— PROBLEM —
What is needed is an exact reproduction of the lines in the records below, starting at the line with "This screenshot has" and ending at the line with "You are a computer-use", both included, and nothing else; pictures stay out.

— DATA SHOWN —
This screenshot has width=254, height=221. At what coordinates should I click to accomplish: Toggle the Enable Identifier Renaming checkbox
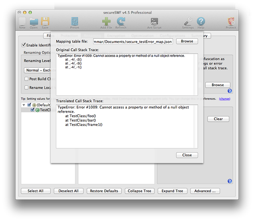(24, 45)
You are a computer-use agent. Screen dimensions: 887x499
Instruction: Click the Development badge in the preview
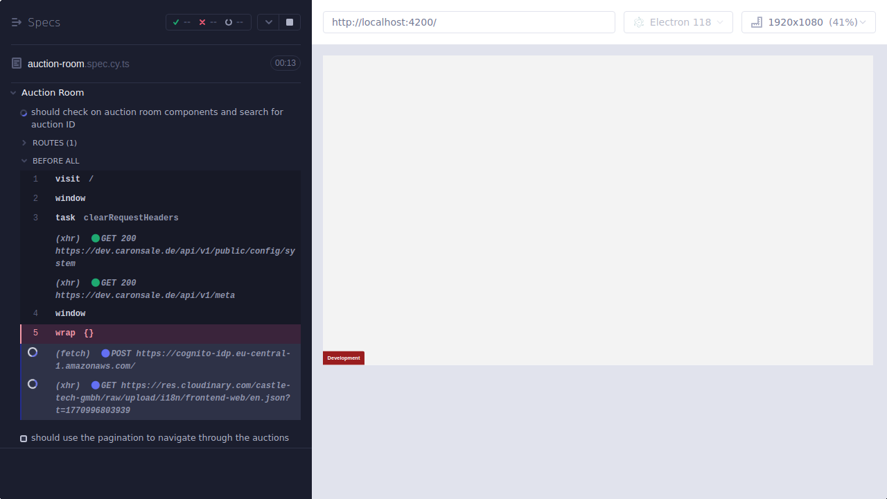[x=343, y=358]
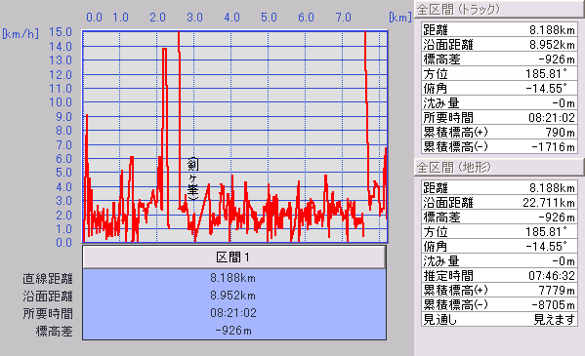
==
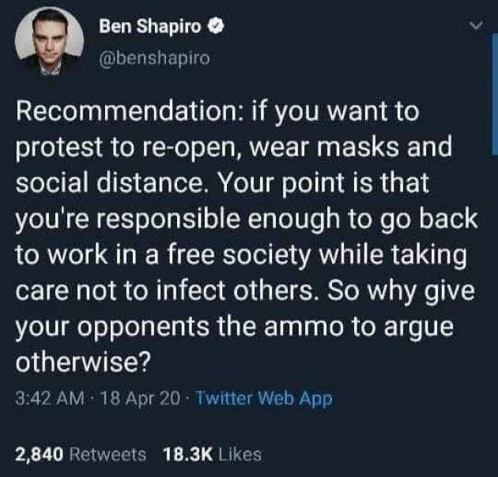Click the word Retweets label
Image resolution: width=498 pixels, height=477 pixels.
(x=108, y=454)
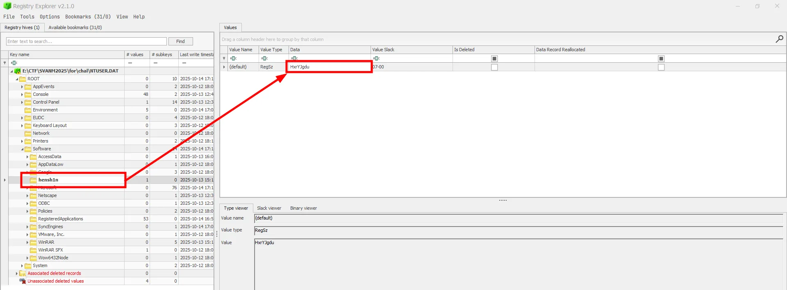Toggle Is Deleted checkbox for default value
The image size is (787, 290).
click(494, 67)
...
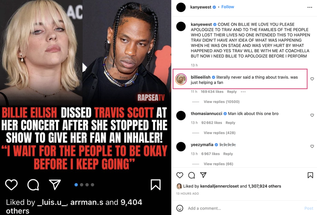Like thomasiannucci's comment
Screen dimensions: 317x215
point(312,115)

— ANSWER SECTION —
This screenshot has width=254, height=221. At what coordinates should I click to accomplish: Toggle the Enable Identifier Renaming checkbox
(24, 45)
You are a computer-use agent. Screen dimensions: 887x499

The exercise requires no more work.